Journal of Chemical Physics | 2009
Vincent Dahirel; Marie Jardat; J. F. Dufrêche; Pierre Turq
We propose here a multiscale strategy based on continuous solvent Brownian dynamics (BD) simulations to study the dynamical properties of aqueous suspensions of charged nanoparticles. We extend our previous coarse-graining strategy [V. Dahirel et al., J. Chem. Phys. 126, 114108 (2007)] to account for hydrodynamic interactions between solute particles. Within this new procedure, two BD simulations are performed: (1) The first one investigates the time scales of the counterions and coions (the microions) with only one nanoparticle in the simulation box but explicit microions, (ii) the second one investigates the larger time scale of the nanoparticles with numerous nanoparticles in the simulation box but implicit microions. We show how individual and collective transport coefficients can be computed from this two-scale procedure. To ensure the validity of our procedure, we compute the transport coefficients of a 10-1 model electrolyte in aqueous solution with a 1-1 added salt. We do a systematic comparison between the results obtained within the new procedure and those obtained with explicit BD simulations of the complete system containing several nanoparticles and explicit microions. The agreement between the two methods is found to be excellent: Even if the new procedure is much faster than explicit simulations, it allows us to compute transport coefficients with a good precision.

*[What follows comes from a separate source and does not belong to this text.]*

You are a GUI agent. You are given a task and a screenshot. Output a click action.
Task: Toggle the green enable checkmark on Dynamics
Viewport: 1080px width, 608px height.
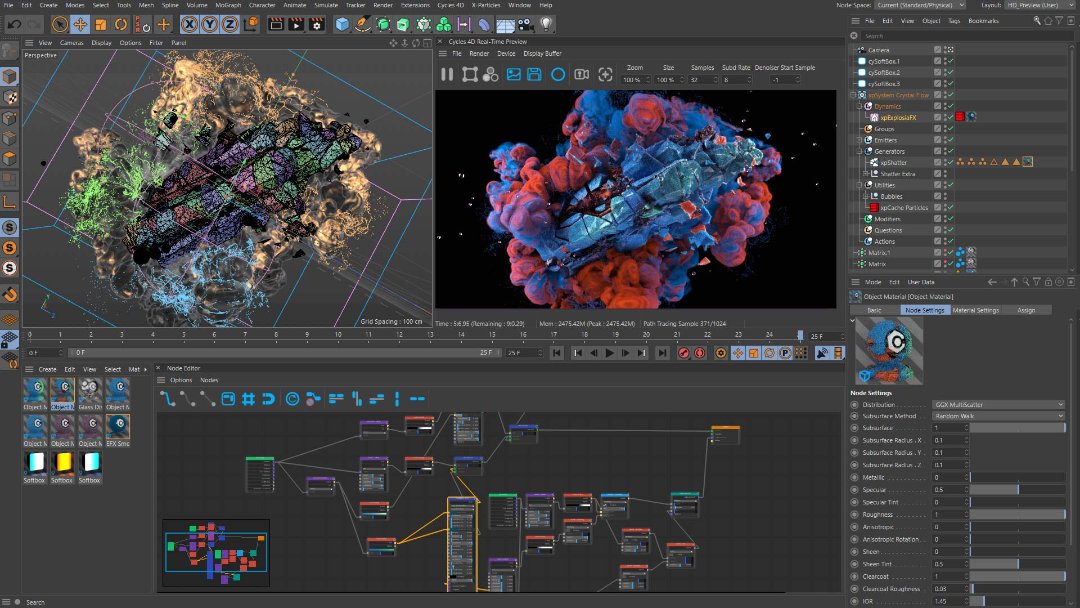click(948, 106)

Moreover, one step of our procedure also allows us to compute the individual transport coefficients relative to the microions (self-diffusion coefficients and electrophoretic mobility).
Pure and Applied Chemistry | 2008
Vincent Dahirel; Marie Jardat; Jean-François Dufrêche; Ivan Lucas; Serge Durand-Vidal; Pierre Turq
A coarse-grain description of nanocolloidal suspensions in the presence of an added salt is presented here. It enables us to simulate trajectories of the nanoparticles from effective functions that depend on average densities of salt ions. In practice, the ion-averaged effective potential is used as input of a Brownian dynamics (BD) simulation. This potential may be derived by various methods, ranging from purely analytical to fully numerical ones. For the description of dynamical properties, this simulation also requires an effective diffusion coefficient that must be calculated or experimentally determined, and that accounts for the effects of microions on the mobility of the nanoparticles. The different versions of our coarse-graining procedure are applied to the case of a maghemite suspension, for which an explicit description of all ions would be very time-consuming.